Use code generation models when your review finding warrants a concrete code
example — a suggested fix, a refactored alternative, or an idiomatic replacement.
For findings that are purely analytical (architectural concerns, design feedback),
stick with reasoning or balanced models instead.
Use deep reasoning models for:
- **Architectural analysis**: How changes affect the broader codebase structure,
dependency patterns, separation of concerns
- **Security review**: Authentication, authorization, injection vulnerabilities,
cryptographic usage, secrets handling
- **Concurrency and state**: Race conditions, deadlocks, shared mutable state,
transaction boundaries
- **Complex algorithms**: Mathematical correctness, edge cases in complex logic,
performance characteristics
- **Systems code**: Rust, C, C++ — memory management, lifetime issues, unsafe blocks
## Language and Framework Considerations
Some languages and domains benefit from specific models:
- **Rust / C / C++**: Memory safety, lifetimes, undefined behavior — use
`anthropic/claude-opus-4-6` or `openai/o3` for their strong reasoning about resource management.
`xai/grok-code-fast-1` is also worth considering for Rust-specific patterns.
- **TypeScript / JavaScript / React**: Most models handle well. `anthropic/claude-sonnet-4-5`
or `google/gemini-2.5-pro` are strong defaults.

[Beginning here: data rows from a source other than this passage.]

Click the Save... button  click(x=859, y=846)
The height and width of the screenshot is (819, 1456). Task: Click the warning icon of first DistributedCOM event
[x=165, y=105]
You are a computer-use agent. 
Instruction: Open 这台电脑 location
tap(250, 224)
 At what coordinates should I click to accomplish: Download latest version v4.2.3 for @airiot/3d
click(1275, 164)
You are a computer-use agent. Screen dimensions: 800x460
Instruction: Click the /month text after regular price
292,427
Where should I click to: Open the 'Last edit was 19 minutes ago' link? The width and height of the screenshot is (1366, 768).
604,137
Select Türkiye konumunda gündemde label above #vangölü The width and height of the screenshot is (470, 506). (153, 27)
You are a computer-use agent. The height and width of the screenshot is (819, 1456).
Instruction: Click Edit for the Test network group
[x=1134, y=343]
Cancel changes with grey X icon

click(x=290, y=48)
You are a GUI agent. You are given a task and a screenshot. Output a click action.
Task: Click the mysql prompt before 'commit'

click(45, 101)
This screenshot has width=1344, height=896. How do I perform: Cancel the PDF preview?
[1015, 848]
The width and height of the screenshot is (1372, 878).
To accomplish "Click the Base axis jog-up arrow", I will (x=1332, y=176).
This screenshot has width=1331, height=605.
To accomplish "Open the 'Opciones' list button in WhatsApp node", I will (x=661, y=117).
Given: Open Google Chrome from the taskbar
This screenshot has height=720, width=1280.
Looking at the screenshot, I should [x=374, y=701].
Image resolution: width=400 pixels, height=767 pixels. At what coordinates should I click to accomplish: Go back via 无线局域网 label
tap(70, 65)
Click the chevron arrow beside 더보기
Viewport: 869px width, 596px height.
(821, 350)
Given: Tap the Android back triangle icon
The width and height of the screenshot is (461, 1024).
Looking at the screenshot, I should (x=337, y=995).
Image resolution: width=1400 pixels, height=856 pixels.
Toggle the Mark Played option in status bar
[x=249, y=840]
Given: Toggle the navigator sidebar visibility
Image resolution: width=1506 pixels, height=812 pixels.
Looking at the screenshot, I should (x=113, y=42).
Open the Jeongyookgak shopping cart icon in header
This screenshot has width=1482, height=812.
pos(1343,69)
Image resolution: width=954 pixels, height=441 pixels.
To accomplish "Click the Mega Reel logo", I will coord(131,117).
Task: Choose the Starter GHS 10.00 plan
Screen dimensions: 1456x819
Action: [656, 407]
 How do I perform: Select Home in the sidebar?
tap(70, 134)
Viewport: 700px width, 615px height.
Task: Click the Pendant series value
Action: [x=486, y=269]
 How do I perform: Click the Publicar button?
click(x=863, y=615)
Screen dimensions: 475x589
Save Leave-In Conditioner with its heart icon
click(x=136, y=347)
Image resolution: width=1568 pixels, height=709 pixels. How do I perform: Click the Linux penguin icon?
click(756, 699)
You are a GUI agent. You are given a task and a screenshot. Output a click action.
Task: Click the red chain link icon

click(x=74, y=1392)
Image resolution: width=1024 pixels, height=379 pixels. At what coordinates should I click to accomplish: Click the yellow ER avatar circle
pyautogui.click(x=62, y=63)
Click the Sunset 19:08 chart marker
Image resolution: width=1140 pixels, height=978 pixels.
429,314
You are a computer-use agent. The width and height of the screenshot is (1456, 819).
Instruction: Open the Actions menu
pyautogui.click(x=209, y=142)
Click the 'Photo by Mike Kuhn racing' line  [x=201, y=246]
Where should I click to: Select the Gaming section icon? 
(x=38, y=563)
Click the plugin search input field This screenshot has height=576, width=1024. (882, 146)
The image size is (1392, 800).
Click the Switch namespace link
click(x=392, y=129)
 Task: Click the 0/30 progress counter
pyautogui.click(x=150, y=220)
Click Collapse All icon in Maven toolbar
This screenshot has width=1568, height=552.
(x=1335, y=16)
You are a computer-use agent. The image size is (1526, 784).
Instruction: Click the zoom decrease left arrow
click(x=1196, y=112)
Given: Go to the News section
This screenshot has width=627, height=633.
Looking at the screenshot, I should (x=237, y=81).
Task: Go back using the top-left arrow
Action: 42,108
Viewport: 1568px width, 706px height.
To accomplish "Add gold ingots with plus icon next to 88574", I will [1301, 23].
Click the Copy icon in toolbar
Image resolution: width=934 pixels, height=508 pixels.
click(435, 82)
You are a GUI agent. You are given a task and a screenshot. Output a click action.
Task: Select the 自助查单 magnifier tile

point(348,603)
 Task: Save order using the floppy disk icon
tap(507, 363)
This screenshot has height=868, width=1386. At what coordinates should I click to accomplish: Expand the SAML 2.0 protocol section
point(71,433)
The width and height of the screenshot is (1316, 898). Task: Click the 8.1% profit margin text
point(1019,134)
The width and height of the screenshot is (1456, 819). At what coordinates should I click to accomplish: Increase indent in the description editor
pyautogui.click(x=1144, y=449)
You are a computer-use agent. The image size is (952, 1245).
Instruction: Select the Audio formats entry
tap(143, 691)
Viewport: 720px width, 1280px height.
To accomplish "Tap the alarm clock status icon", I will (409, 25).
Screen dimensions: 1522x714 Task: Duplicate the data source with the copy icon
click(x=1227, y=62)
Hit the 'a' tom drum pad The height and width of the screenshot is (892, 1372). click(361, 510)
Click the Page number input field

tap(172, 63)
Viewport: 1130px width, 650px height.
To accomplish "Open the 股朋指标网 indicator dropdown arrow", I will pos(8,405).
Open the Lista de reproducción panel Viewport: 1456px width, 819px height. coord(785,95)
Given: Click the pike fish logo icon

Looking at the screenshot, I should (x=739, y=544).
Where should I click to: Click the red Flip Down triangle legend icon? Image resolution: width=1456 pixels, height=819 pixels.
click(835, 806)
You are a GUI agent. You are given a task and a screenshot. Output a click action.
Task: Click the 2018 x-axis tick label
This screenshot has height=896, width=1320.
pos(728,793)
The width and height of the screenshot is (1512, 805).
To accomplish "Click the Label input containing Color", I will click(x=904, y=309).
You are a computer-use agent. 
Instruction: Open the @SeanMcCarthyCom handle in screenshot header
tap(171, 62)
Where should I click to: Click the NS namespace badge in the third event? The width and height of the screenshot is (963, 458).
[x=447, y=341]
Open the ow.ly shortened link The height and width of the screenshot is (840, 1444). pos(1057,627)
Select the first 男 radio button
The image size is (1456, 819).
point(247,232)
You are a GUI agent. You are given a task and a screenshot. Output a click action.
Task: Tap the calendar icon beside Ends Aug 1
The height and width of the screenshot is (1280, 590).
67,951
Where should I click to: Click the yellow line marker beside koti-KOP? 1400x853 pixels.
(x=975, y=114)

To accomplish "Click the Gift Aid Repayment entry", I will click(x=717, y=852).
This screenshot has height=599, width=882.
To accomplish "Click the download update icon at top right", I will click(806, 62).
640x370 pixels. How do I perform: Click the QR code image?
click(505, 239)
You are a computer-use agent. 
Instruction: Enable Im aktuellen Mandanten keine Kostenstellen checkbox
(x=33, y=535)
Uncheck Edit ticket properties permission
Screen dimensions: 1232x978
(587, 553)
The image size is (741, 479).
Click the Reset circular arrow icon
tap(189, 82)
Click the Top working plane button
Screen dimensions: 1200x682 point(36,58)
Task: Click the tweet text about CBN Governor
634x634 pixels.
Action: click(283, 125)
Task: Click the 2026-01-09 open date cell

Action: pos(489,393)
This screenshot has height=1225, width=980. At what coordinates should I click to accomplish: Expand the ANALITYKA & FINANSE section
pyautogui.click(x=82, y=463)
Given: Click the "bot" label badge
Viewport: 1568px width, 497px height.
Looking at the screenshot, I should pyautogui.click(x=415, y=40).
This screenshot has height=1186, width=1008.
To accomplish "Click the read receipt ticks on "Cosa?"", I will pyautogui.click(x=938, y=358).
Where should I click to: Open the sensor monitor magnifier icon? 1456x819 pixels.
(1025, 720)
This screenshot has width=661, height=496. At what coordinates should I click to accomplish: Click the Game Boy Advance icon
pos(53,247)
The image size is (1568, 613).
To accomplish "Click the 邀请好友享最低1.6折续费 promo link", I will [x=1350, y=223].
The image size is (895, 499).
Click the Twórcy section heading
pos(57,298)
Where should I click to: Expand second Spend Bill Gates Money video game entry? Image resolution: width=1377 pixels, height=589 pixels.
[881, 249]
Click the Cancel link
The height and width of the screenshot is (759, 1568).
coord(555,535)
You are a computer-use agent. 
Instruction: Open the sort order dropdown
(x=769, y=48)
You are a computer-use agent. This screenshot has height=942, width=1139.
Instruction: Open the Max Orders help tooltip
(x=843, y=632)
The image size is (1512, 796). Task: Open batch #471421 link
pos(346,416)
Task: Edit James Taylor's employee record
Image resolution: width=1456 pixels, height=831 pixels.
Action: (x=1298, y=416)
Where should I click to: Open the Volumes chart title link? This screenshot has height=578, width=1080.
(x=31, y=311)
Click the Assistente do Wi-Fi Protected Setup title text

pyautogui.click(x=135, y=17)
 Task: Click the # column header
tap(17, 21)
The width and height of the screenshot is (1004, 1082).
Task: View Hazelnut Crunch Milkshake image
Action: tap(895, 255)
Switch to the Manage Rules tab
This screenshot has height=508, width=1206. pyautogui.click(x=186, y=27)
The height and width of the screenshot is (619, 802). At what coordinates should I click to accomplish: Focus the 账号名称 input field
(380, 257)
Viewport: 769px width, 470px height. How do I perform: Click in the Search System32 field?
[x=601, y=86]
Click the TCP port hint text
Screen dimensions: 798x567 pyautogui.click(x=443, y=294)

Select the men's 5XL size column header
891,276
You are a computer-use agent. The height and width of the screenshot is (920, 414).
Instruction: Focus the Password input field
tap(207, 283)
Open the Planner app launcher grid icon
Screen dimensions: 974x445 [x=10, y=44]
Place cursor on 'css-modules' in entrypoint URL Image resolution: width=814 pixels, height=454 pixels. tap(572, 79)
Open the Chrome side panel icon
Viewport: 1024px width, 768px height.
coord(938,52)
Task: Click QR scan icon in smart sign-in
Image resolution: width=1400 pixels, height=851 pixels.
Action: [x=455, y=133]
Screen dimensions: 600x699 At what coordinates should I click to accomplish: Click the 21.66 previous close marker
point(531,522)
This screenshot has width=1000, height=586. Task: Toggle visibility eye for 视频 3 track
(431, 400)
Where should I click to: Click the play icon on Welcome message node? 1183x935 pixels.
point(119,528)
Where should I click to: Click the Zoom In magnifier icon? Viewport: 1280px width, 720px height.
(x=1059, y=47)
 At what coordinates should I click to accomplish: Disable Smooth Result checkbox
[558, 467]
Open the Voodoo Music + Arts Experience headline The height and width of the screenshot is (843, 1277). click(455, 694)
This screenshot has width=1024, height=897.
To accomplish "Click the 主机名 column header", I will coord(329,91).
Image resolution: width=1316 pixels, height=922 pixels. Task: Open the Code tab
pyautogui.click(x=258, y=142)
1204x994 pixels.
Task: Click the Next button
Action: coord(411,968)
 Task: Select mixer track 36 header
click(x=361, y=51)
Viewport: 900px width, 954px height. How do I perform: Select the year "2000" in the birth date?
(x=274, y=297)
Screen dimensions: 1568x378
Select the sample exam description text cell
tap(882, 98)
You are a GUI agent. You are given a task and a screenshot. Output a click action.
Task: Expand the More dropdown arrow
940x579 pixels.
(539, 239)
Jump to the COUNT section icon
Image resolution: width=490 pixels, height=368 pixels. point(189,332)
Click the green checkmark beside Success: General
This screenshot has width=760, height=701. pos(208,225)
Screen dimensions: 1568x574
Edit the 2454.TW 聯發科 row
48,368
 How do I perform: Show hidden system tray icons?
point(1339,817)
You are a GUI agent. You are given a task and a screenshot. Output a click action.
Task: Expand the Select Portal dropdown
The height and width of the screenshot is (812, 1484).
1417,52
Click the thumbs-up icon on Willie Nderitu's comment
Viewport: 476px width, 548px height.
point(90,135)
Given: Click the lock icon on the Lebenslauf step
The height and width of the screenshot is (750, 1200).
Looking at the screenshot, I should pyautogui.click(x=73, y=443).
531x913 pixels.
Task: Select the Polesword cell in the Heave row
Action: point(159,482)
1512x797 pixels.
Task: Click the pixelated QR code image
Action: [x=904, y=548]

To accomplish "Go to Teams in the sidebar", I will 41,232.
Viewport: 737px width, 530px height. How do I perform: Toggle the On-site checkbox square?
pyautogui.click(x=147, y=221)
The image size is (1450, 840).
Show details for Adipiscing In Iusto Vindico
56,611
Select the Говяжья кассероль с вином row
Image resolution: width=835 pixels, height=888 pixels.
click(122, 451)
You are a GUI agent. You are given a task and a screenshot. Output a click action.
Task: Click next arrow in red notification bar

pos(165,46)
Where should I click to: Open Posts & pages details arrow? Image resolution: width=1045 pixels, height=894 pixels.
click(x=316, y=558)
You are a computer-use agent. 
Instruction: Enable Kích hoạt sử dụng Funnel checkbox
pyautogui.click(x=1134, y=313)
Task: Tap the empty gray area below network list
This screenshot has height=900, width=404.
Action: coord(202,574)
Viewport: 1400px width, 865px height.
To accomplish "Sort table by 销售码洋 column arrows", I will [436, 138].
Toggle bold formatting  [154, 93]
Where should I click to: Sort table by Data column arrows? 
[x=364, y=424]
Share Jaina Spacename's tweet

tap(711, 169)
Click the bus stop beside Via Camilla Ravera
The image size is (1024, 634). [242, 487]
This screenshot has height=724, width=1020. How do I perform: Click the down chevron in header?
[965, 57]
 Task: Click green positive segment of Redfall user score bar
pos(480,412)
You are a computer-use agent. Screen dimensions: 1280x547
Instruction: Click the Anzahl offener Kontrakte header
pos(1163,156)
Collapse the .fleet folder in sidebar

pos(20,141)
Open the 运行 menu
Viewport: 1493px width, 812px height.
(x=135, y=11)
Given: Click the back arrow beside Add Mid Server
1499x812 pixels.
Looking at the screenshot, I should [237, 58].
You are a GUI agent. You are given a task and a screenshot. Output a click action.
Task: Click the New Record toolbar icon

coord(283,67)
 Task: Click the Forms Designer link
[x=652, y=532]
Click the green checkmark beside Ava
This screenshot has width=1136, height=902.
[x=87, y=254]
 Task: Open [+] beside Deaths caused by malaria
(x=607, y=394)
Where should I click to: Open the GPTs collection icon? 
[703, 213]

For complex state management (Redux,
hooks, async flows), use reasoning models.
- **Python**: Most models handle well. For ML/data pipeline code, `google/gemini-2.5-pro`
with thinking is strong given its deep Python training data.
- **SQL / database migrations**: Schema changes and data integrity — `openai/o3` is
strong at reasoning about relational constraints and migration ordering.
- **Infrastructure / IaC**: Terraform, CloudFormation, Kubernetes — security
implications benefit from `anthropic/claude-opus-4-6` or `openai/o3` for their security reasoning.
- **Shell scripts**: Security-sensitive (injection, permissions) — use at least
`anthropic/claude-sonnet-4-5` with thinking enabled.
- **Ruby / Rails**: `anthropic/claude-opus-4-6` and `openai/gpt-5` have strong Ruby understanding.
For Rails-specific patterns (N+1 queries, callback chains, ActiveRecord
pitfalls), reasoning models help trace the implicit execution flow.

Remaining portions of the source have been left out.